Conventionally, Ronald Reagan is characterized as conservative. But as a first-term governor of California in 1968 (Reagan earned the job in 1966, denying Pat Brown a third gubernatorial term), he signed the Meyers-Milias-Brown Act, which endowed police and other local personnel with the power to bargain collectively with the governments that employed them, handing political power over local budgets to government employees who were the principal beneficiaries of those budgets.
Likewise, Jerry Brown (Pat Brown’s son and Reagan’s successor, beginning in 1975) is conventionally characterized as liberal. However, as a first-term governor in 1976, the younger Brown signed the Uniform Determinate Sentencing Act, which converted most sentences to mandatory-minimum periods specified by the state legislature, leading to an explosion of the state’s prison population (during the three decades after that law went into effect, California’s prison population increased by nearly 900 percent).
Why the two history lessons? Because today’s exaggerated convention is that California has the country’s highest income tax rate because it is dominated by one party (at present, Democrats occupy every statewide constitutional office and enjoy supermajorities in both legislative chambers).
Local public safety workforces in 1968 were dominated by personnel who were overwhelmingly affiliated with the GOP. By granting them collective bargaining rights, Reagan created a piggy bank to help finance GOP legislators. But in Sacramento, what’s sauce for the goose is sauce for the gander. So in September of his first year as governor, Jerry Brown signed the Rodda Act, which granted collective bargaining rights to school district employees (it also established the present-day state Public Employment Relations Board, a quasi-judicial administrative agency charged with enforcing the collective bargaining statutes covering California state workers).

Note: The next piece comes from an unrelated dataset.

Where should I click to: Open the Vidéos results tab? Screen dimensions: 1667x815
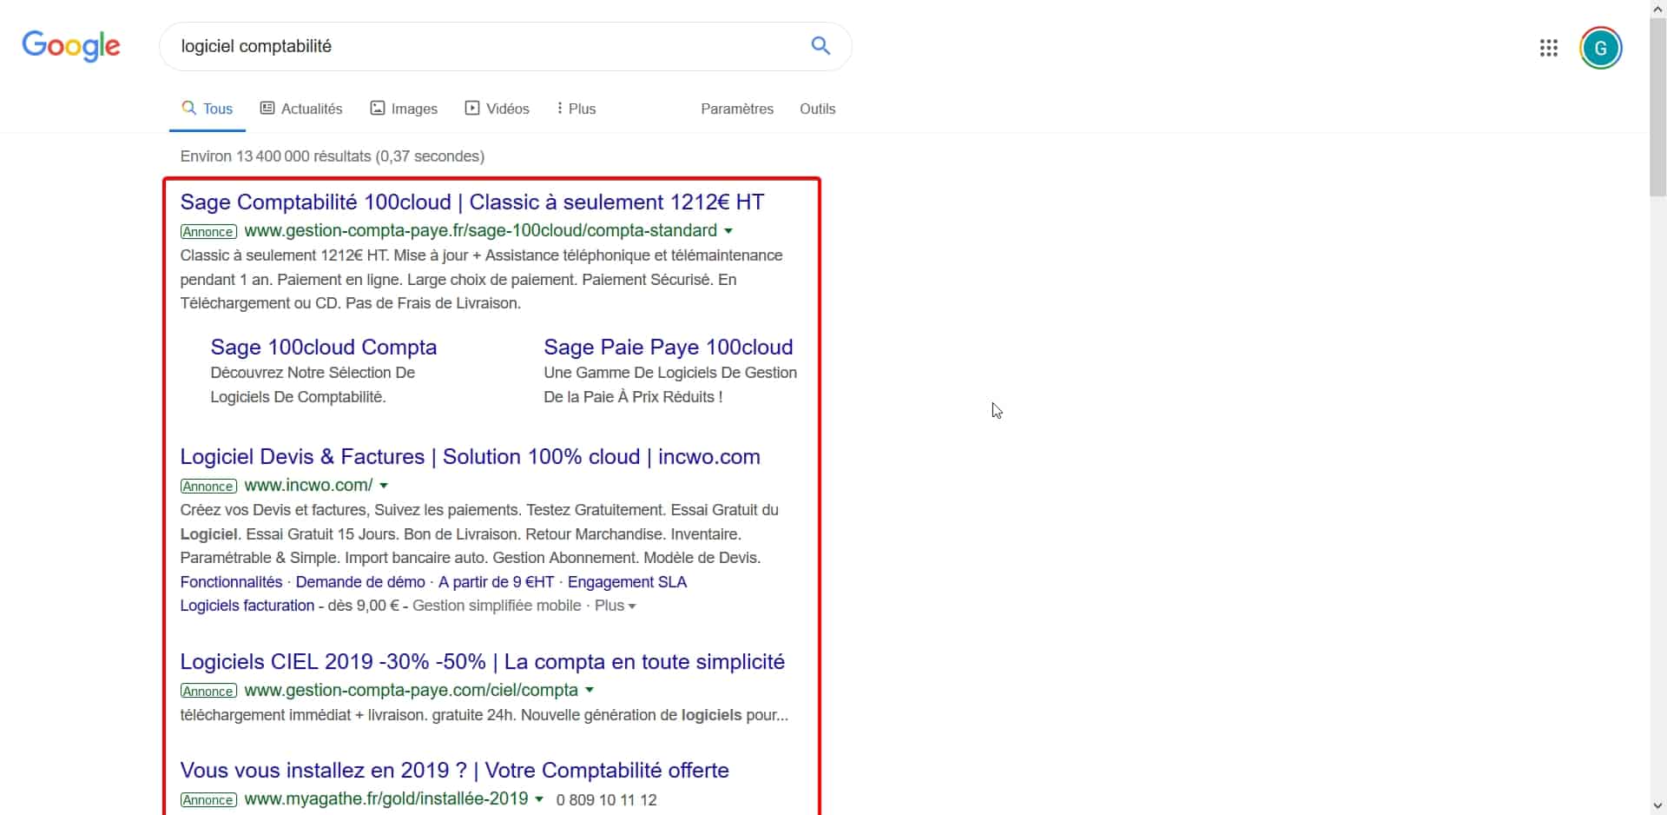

Together, the bills signed by Reagan and Brown laid the foundation for ever-greater spending on government employees. That’s because the police, fire, and school district employees who were the biggest beneficiaries of local and school spending were now the political powers determining who ran local governments and who sat on school boards. But that was just the beginning.
Just as police, fire, and school employee unions were driving up local and school spending, inflation was driving up property prices and property taxes. Taxpayers revolted in 1978 by passing Proposition 13, which capped property taxes and led to big deficits for local governments and schools. So, in 1979 Brown signed AB 8, which reallocated property taxes, took over county funding of many health and welfare programs, and boosted state aid to schools, effectively centralizing power in Sacramento. When combined with the Dills Act, which Brown signed in 1977, extending collective bargaining rights to state employees (the law affords state employees the right to belong to organizations that serve as their exclusive representatives in wage and employment negotiations), the final stage was set. Thereafter, politically empowered state employees got their way with legislators and governors on both sides of the aisle, leading to an explosion of prison building and compensation increases (including a retroactive pension increase in 1999 that passed with overwhelming support from both parties). The result has been persistent pressure to raise taxes to fund ever-growing spending on government employees.
A current example of California’s bipartisan capitulation to public employees is OPEB—formally, “Other Post-Employment Benefits”—chiefly, health insurance for retired employees and their dependents costing the state $10 billion per year. Those benefits are provided even when the retiree or dependent has another job that offers insurance, is covered by Medicare, or is entitled to premium support from the Affordable Care Act.
No other state in America showers such subsidies on retired employees, who are already entitled to the highest pensions in the land. But both parties have been obstacles to OPEB reform because both fear retribution from government employee unions. If you have any doubt about that, check out donations to legislators on both sides of the aisle.
The antidotes are to repeal collective bargaining rights for government employees or to offset these voters’ power with persistent support of our political parties from donors who care about the general interest (full disclosure: Govern for California provides such support), not to whine about one-party dominance.
David Crane is a lecturer in public policy at Stanford University and president of Govern for California.